[DOCUMENT PASSAGE]
-=-=-

Oh I've had a jolly old week,have had a horrid virus thing that has knocked me flat. I'm assuming its down to the stress of the week before last. It's also made me very low in myself which doesn't really take much these days. Coping with that on top of fibro has just not been funny in the slightest. I am sick to death of trying to cope. Oh but you have nooooo choice do you.
My main worry at the moment is working. It's driving me insane trying to think go something to do so I don't have to fight the benefit system. For those of you that don't know I am in the wonderful(believe me it's not) in the position if living off my hard working parents inheritance which is disappearing scarily fast. I've tried various re training efforts only to fail quite spectacularly,I simply am too unwell but that just makes me more angry. I'm so angry I could burst. Yes I do see a counsellor but she can't wave a magic wand can she? Funnily enough she has fibro too so she s able to work so why can't I??? My ex husband works and has a good wage and a good life and I am struggling like crazy to pay for the kids and keep things going,while he is able to work. I am sick of seeing things about scroungeers and that our illness is in our heads,why do we have to fight to prove ourselves? I'm going to give back my mobility car and go back to work I just can't stand this I really can't.

-=-=-

[DATA SHOWN]

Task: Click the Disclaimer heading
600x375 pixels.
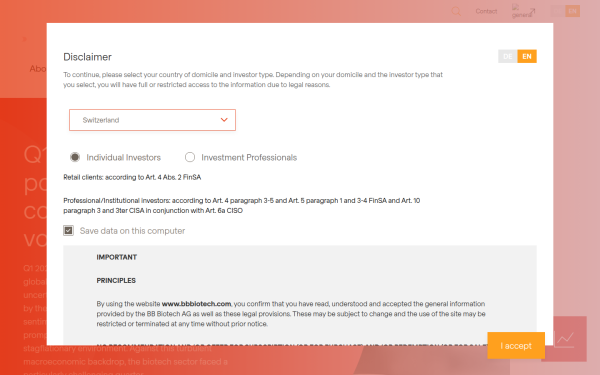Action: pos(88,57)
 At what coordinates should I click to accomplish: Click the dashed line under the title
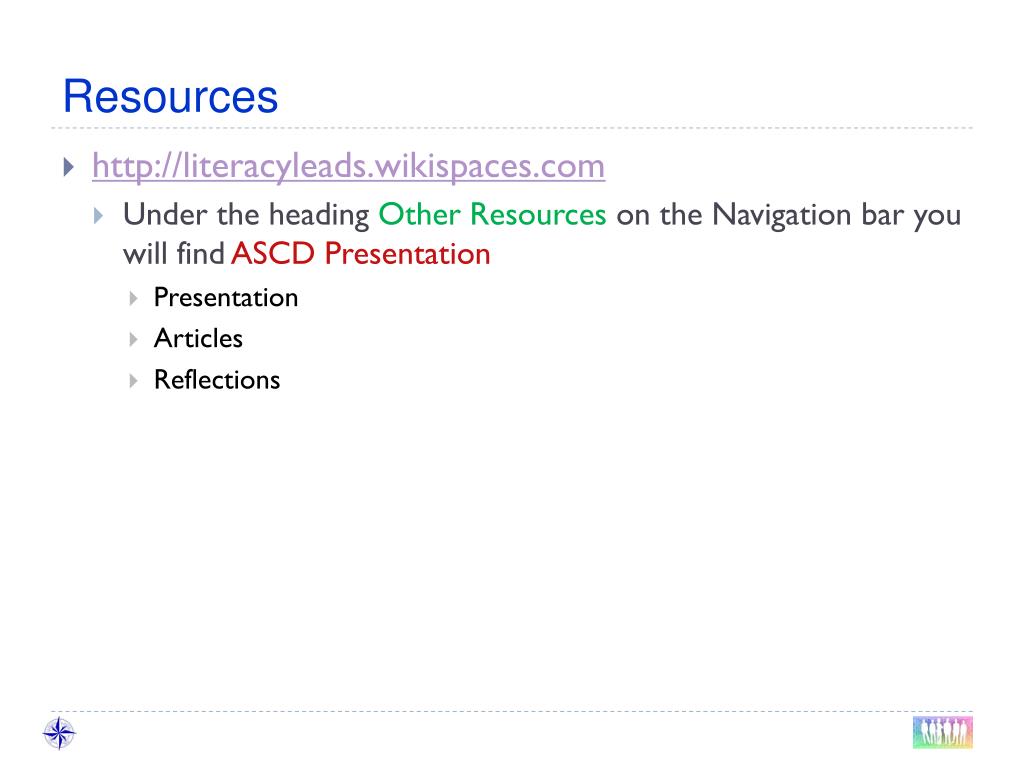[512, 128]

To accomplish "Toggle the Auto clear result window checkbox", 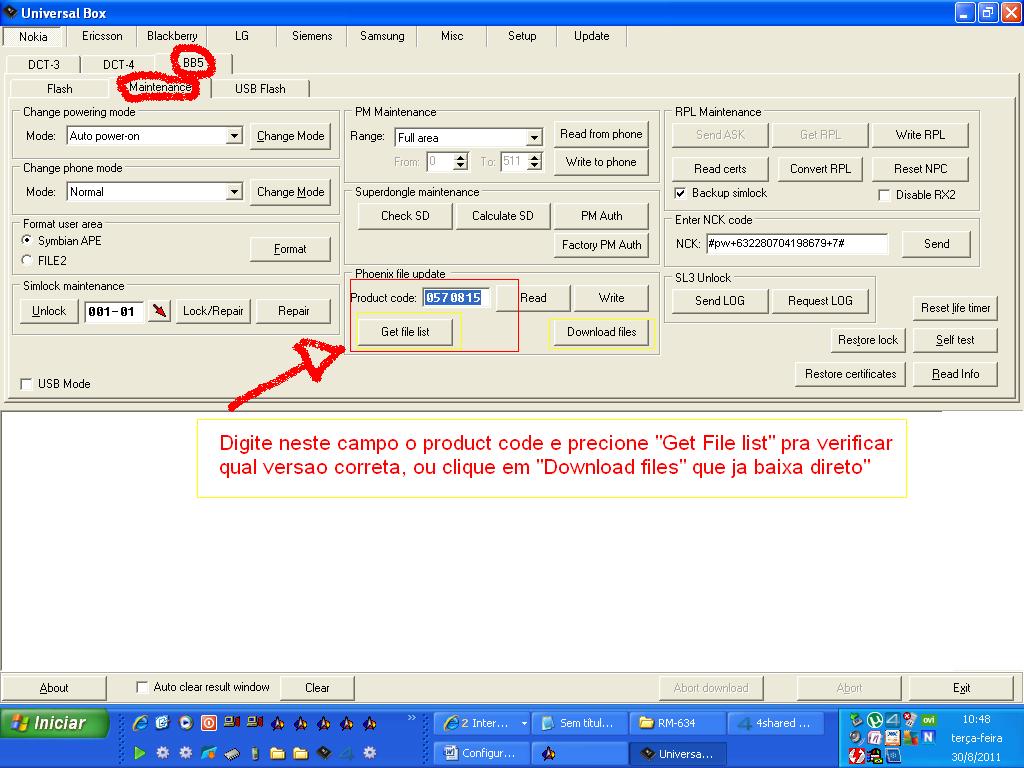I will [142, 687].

-=-=-

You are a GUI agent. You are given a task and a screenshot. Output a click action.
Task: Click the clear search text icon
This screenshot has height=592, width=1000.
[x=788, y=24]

-=-=-

[WORK INSTRUCTION A]
Answer these from the post about coping with fibro:
(i) What does the writer assume the virus is down to?
(ii) What is the writer living off?
(iii) What does the writer say they will give back?
[WORK INSTRUCTION B]
Duplicate the part of the post about coping with fibro that opens with the words containing "Oh I've had" and closes with "choice do you.".

[ANSWER A]
(i) The stress of the week before last.
(ii) Their hard-working parents' inheritance.
(iii) Their mobility car.

[ANSWER B]
Oh I've had a jolly old week,have had a horrid virus thing that has knocked me flat. I'm assuming its down to the stress of the week before last. It's also made me very low in myself which doesn't really take much these days. Coping with that on top of fibro has just not been funny in the slightest. I am sick to death of trying to cope. Oh but you have nooooo choice do you.